- [EXCERPT TO READ]
○ ○ ○ ○

Documentation/accounting/taskstats.rst

   1 =============================
   2 Per-task statistics interface
   3 =============================
   4
   5
   6 Taskstats is a netlink-based interface for sending per-task and
   7 per-process statistics from the kernel to userspace.
   8
   9 Taskstats was designed for the following benefits:
  10
  11 - efficiently provide statistics during lifetime of a task and on its exit
  12 - unified interface for multiple accounting subsystems
  13 - extensibility for use by future accounting patches
  14
  15 Terminology
  16 -----------
  17
  18 "pid", "tid" and "task" are used interchangeably and refer to the standard
  19 Linux task defined by struct task_struct.  per-pid stats are the same as
  20 per-task stats.
  21
  22 "tgid", "process" and "thread group" are used interchangeably and refer to the
  23 tasks that share an mm_struct i.e. the traditional Unix process. Despite the
  24 use of tgid, there is no special treatment for the task that is thread group
  25 leader - a process is deemed alive as long as it has any task belonging to it.
  26
  27 Usage
  28 -----
  29
  30 To get statistics during a task's lifetime, userspace opens a unicast netlink
  31 socket (NETLINK_GENERIC family) and sends commands specifying a pid or a tgid.
  32 The response contains statistics for a task (if pid is specified) or the sum of
  33 statistics for all tasks of the process (if tgid is specified).
  34
  35 To obtain statistics for tasks which are exiting, the userspace listener
  36 sends a register command and specifies a cpumask. Whenever a task exits on
  37 one of the cpus in the cpumask, its per-pid statistics are sent to the
  38 registered listener. Using cpumasks allows the data received by one listener
  39 to be limited and assists in flow control over the netlink interface and is
  40 explained in more detail below.
  41
  42 If the exiting task is the last thread exiting its thread group,
  43 an additional record containing the per-tgid stats is also sent to userspace.
  44 The latter contains the sum of per-pid stats for all threads in the thread
  45 group, both past and present.
  46
  47 getdelays.c is a simple utility demonstrating usage of the taskstats interface
  48 for reporting delay accounting statistics. Users can register cpumasks,
  49 send commands and process responses, listen for per-tid/tgid exit data,
  50 write the data received to a file and do basic flow control by increasing
  51 receive buffer sizes.
  52
  53 Interface
  54 ---------
  55
  56 The user-kernel interface is encapsulated in include/linux/taskstats.h
  57
  58 To avoid this documentation becoming obsolete as the interface evolves, only
  59 an outline of the current version is given. taskstats.h always overrides the
  60 description here.

○ ○ ○ ○

- [EXERCISE DETAILS] Reproduce without alteration the passage of the taskstats documentation between "Documentation/accounting/taskstats.rst" and "kernel to userspace.", inclusive.

○ ○ ○ ○

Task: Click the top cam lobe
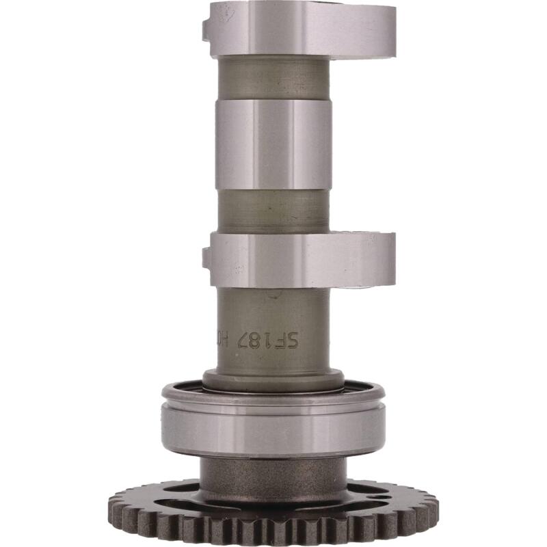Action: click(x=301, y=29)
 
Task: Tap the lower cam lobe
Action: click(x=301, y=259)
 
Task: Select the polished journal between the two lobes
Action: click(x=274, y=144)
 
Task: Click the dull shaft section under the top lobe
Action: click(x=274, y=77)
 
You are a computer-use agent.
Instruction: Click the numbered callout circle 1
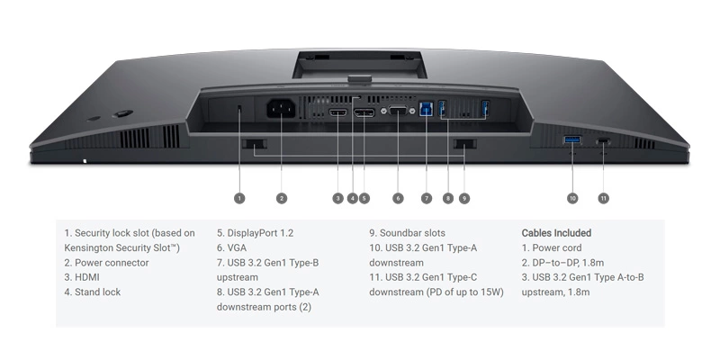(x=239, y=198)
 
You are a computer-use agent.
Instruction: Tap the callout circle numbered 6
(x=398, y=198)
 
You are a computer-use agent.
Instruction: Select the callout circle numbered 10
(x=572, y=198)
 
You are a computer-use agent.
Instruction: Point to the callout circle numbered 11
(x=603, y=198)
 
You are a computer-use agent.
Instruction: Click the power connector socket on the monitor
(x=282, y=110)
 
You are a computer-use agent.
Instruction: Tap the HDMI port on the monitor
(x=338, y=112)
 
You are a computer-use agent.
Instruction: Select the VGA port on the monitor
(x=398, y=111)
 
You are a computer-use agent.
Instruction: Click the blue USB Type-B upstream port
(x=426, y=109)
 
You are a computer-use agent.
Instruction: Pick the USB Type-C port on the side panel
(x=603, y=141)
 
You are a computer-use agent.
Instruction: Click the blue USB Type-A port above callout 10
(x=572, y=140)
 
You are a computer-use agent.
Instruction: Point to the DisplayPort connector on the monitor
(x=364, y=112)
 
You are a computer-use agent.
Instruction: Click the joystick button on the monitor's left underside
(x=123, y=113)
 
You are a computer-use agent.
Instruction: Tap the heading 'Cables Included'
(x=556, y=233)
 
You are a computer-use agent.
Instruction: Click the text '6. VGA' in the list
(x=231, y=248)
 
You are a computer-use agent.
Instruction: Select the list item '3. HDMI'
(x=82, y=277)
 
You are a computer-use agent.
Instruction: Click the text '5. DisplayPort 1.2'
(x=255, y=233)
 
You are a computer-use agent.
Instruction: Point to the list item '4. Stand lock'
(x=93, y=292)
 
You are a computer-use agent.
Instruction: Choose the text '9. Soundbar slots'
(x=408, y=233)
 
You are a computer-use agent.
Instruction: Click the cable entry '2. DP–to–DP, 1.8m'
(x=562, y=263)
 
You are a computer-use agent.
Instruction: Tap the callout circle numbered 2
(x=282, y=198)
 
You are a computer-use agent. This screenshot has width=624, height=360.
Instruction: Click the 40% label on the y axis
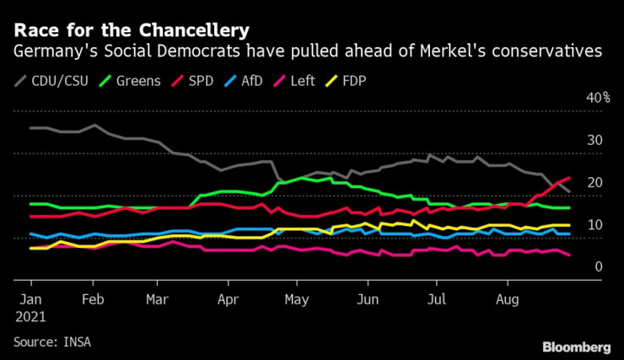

○ ○ ○ ○

- [TASK ANSWER]
Documentation/accounting/taskstats.rst

   1 =============================
   2 Per-task statistics interface
   3 =============================
   4
   5
   6 Taskstats is a netlink-based interface for sending per-task and
   7 per-process statistics from the kernel to userspace.